A study by French and Scottish scientists showed that a species of water boatmen, an insect found in rivers and ponds in Europe and less than 1/12 an inch in size, has the ability to make an in­cred­ibly loud sound, Discover Magazine reports.

The Micronecta scholtzi can “sing” at up to 99.2 decibels, which the BBC compares with listening to a loud orchestra play while sitting in the front row. The bug’s average song reaches 78.9 decibels, similar to the noise level of a passing freight train.

The discovery is compelling in part because the loudest animals on Earth are usually the largest, such as blue whales, whose song can reach 188 decibels, according to the Global Post.

But what’s even more fascinating is the way this bug “sings.”

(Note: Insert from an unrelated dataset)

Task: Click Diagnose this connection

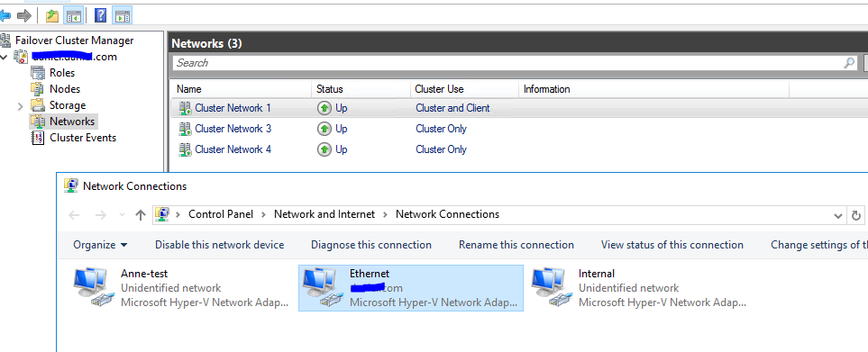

To make its sound, the Micronecta scholtzi rubs a ridge of its lower region against its ridged abdomen, which scientists believes is a display used to court a mate. The act of rubbing two body parts together to create a sound is called “stridulation.”

If you’re wondering why you haven’t been deafened by this bug’s sound before, it’s because the insect lives underwater, and most of the sound is lost when transferring from water to air.

But that doesn’t mean you can’t hear it at all.

“The song is so loud that a person walking along the bank can actually hear these tiny creatures singing from the bottom of the river,” says engineering expert James Windmill from the University of Strathclyde, Glasgow, who was part of the team of biologists and engineering experts that recorded the insects using special underwater microphones.

Windmill says they were “very surprised” by the finding. “We first thought that the sound was coming from larger aquatic species such as a Sigara species [of] lesser water boatmen. ... When we identified without any doubt the sound source, we spent a lot of time making absolutely sure that our recordings of the sounds were calibrated correctly.”